Quite how this relates to Fox and Banville is neither here or there, really. The link is necessarily tenuous. Indeed, whether they are simply giving vent to long-held views, or seeking to assuage feelings of inadequacy by pouring contempt on others, is moot. Prejudice is prejudice. In any case, I can’t claim to have any insight into their characters, or an understanding of how their minds work — nor do I — beyond what ends up published on record.
But we’ve dwelt on the dark side long enough. Let’s turn to the light and take a breath of fresh air. There’s a world of difference out there, an uplifting variety that nevertheless offers an opportunity to connect with our commonality and share fresh perspectives. Surely that’s something to celebrate and explore?
None of us are alone in facing the ups and downs of the creative life, so why make ourselves unnecessarily lonely in the midst of so many shared experiences?
Writers of colour, women authors, LGBT+ authors, writers with a disability, those who are working class, we all share the same misgivings about our abilities and craft. Why, then, pile on extra burdens, and present them with added hurdles, simply because they are not cishet, white middle class males? We are all fellow travellers; we don’t need to walk alone.
Reach out and make connections, that’s the way to grow together; celebrate each other’s successes, commiserate our mutual failings, applaud lucky breaks and take satisfaction in hard work that’s paid off. Let’s all offer support and understanding, shoulders to cry on, and a chin up in the face of adversity. These are lights against the darkness of despair.
They may not necessarily make it easier to cope with our nagging demons on any given day, but they’ll help us keep our spirits up and preserve our sense of humanity.

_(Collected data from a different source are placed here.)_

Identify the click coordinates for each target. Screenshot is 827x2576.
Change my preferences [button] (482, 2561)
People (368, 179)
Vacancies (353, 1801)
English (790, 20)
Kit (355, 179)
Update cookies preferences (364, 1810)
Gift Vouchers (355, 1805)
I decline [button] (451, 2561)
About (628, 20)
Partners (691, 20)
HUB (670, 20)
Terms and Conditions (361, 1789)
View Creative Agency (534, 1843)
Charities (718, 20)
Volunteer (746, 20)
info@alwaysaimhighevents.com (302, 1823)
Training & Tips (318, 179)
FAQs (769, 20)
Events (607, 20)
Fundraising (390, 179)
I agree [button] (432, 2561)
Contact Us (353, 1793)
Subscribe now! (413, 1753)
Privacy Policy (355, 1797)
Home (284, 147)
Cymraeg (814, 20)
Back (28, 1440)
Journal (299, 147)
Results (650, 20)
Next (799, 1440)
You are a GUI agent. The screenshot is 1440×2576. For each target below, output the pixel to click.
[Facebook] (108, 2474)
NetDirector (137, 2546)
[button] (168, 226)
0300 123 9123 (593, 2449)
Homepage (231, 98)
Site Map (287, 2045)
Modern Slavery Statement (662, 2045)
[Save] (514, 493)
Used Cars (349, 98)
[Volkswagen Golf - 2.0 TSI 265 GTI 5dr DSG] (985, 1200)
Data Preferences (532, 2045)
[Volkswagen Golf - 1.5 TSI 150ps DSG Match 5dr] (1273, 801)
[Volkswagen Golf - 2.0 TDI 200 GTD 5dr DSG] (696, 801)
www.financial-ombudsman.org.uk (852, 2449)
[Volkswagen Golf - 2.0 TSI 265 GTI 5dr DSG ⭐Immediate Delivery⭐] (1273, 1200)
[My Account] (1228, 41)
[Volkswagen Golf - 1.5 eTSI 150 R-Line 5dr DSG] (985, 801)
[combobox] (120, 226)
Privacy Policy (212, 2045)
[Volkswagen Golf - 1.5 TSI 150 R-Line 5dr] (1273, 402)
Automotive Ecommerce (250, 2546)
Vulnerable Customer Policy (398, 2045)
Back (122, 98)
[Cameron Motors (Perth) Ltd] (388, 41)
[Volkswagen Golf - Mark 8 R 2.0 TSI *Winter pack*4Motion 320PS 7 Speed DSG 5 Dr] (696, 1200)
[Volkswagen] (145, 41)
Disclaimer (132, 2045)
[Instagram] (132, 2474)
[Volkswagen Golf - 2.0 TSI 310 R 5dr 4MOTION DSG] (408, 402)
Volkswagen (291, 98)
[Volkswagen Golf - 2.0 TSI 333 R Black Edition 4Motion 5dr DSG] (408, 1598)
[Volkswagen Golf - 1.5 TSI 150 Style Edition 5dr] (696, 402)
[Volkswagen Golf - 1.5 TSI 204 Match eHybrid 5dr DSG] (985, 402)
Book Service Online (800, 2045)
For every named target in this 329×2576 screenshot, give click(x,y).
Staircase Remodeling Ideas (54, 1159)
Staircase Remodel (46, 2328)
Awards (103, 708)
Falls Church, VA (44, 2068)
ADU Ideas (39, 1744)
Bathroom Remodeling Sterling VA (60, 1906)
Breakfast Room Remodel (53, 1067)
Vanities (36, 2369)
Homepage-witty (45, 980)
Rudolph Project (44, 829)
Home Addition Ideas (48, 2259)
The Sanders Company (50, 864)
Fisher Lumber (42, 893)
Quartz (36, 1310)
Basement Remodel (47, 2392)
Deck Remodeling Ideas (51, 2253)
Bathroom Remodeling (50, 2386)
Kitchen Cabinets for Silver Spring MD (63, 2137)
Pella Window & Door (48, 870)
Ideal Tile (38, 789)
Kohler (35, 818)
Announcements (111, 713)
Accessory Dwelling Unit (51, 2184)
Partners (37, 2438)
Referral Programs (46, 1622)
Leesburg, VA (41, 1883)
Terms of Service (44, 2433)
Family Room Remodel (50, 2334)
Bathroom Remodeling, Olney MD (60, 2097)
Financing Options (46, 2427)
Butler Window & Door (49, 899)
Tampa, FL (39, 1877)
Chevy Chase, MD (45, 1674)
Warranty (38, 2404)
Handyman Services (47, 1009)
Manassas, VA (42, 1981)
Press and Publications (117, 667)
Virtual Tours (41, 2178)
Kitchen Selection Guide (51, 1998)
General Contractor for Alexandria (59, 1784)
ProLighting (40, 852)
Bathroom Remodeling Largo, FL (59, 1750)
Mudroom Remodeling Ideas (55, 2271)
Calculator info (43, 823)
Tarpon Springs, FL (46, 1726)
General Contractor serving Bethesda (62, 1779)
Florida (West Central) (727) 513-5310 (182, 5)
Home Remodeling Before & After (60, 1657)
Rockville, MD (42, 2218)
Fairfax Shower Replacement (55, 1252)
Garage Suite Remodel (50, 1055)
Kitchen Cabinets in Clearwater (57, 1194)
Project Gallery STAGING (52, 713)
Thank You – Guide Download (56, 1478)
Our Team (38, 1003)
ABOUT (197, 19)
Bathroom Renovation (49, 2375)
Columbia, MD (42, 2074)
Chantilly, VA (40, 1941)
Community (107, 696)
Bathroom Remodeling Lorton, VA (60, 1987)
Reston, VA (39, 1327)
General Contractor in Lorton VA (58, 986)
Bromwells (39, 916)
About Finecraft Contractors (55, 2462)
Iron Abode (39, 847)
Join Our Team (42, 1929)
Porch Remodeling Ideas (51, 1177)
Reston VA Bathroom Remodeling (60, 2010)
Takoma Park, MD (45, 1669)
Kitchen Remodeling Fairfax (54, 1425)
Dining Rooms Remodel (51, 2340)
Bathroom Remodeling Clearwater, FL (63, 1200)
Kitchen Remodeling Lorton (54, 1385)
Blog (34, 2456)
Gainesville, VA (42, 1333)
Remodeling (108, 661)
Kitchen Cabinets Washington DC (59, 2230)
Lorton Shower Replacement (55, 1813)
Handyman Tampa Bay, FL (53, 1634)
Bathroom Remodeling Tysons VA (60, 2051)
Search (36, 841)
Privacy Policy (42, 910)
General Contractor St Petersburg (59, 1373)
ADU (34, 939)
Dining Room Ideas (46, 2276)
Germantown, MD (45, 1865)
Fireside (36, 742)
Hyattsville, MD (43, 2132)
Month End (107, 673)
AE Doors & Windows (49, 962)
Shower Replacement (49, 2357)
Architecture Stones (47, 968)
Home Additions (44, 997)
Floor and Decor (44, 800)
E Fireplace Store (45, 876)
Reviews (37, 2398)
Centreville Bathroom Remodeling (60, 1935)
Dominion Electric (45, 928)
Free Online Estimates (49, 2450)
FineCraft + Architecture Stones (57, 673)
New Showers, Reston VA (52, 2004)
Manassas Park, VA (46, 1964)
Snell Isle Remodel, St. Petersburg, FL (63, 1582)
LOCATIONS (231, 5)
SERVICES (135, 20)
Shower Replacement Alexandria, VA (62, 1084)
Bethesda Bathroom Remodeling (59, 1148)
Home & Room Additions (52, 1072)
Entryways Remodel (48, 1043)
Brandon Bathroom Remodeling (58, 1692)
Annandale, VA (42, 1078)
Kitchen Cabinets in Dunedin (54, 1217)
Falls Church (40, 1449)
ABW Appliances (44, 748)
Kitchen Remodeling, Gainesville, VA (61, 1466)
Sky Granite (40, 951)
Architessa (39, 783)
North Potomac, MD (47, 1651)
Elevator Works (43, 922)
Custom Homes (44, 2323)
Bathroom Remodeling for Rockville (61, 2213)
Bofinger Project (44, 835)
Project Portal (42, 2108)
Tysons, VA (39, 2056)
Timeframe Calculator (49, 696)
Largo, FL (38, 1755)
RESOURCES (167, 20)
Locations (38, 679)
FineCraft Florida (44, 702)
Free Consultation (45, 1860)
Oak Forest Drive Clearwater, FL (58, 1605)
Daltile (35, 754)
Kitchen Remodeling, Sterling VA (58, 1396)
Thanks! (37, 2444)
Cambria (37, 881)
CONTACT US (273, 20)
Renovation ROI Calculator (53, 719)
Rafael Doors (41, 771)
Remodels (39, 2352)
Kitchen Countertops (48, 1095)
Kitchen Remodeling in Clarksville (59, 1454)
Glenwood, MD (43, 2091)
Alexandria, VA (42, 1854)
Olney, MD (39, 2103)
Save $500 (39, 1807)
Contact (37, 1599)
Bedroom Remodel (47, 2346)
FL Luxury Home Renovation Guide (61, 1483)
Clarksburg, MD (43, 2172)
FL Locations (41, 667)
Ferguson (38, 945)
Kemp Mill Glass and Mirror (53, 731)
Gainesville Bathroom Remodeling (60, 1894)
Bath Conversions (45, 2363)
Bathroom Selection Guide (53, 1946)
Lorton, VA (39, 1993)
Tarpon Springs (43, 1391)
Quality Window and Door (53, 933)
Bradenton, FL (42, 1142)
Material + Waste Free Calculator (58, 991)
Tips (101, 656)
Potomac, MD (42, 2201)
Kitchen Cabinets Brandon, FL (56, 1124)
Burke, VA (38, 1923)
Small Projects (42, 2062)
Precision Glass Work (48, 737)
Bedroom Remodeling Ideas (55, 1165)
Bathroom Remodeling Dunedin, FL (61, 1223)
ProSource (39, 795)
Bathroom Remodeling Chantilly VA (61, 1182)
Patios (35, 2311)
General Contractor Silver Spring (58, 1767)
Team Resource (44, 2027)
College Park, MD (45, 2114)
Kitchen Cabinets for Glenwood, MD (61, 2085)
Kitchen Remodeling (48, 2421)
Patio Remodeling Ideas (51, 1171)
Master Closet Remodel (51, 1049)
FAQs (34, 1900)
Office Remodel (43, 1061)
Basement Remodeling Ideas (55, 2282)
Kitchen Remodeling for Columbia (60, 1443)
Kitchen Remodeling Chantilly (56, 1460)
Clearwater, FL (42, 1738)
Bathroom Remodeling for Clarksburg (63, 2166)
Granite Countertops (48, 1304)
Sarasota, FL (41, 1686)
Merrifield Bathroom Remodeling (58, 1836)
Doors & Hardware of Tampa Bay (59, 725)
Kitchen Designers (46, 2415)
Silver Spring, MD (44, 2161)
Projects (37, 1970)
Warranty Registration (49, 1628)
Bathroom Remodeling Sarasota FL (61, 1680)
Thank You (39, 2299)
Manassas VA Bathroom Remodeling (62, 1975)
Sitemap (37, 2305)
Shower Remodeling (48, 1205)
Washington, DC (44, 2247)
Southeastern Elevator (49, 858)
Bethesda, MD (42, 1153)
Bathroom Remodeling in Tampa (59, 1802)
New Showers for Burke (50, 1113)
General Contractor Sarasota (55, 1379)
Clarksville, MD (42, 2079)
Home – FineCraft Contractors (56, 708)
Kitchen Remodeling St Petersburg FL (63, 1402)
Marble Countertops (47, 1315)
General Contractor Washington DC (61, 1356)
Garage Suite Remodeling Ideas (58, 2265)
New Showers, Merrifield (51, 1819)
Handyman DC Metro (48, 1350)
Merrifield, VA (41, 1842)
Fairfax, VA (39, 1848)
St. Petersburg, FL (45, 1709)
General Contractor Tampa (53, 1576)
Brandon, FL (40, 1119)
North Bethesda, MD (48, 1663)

As for me, hell, maybe I am an impostor; or worse, just another mediocre straight, white male. Better that, though, than become a spewing crater of noxious white privilege. Truth be told, I’d rather keep fighting my demons and strive to be a better writer (and human), rather than give in and sulk about it.
Far from being downhearted or threatened by greater representation and diversity, I find it encouraging. It’s a huge source of inspiration: exciting, challenging, and enervating. What’s not to like?